Helin will be honored at ceremonies to be held Thursday, June 25, at 7 p.m., during the WITI 1998 Technology Summit in Santa Clara, CA. The largest-ever conference of top women in technology, the WITI 1998 Technology Summit will draw more than 3,500 technologists and scientists from around the world. WITI Hall of Fame was launched in 1996 to recognize, honor, and promote the outstanding contributions women make to the scientific and technological communities and society at large.

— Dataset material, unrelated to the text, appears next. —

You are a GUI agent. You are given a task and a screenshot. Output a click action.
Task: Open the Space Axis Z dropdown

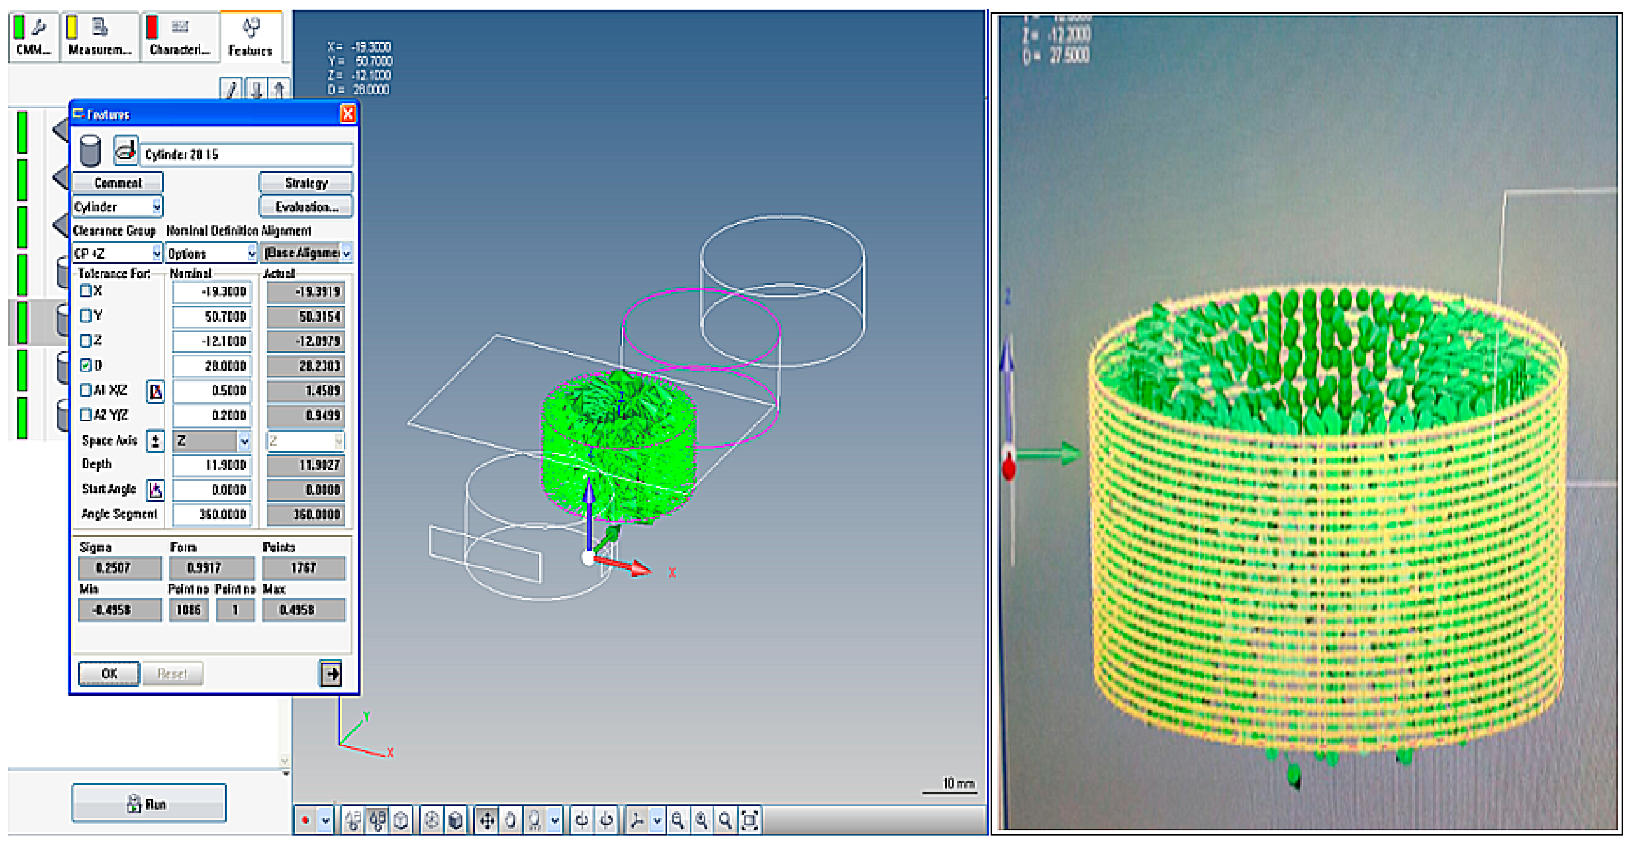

Inductees are chosen by an independent panel of judges.

Donna Shirley, manager of JPL's Mars Exploration Program, was inducted into the WITI Hall of Fame last year, and is a featured speaker at Thursday's ceremonies.

Helin has been active in planetary science and astronomy for more than three decades at the California Institute of Technology and JPL, a division of Caltech managed for NASA. She is the principal investigator for the Near Earth Asteroid Tracking (NEAT) program, a collaborative effort of NASA, JPL and the U.S. Air Force which has already detected more than 26,000 objects including 30 near-Earth asteroids.

In the early 1970s, Helin initiated the Palomar Planet- Crossing Asteroid Survey from Caltech's Palomar Observatory in Southern California, resulting in the discovery of thousands of asteroids of all types including 100 near-Earth asteroids and 20 comets. One of the most significant discoveries was that of asteroid 2026 Aten, the first asteroid found to have an orbit smaller than the Earth. Another of her asteroid discoveries, KD 1992, was recently named the new target for a flyby by to be conducted in July 1999 by the NASA/JPL Deep Space 1 spacecraft, due for launch this November.

Helin is a recipient of NASA's Exceptional Service Medal and the 1997 JPL Award for Excellence for her leadership of the NEAT program. The International Astronomical Union named asteroid 3267 Helin in her honor. Helin and her husband reside in Thousand Oaks, CA.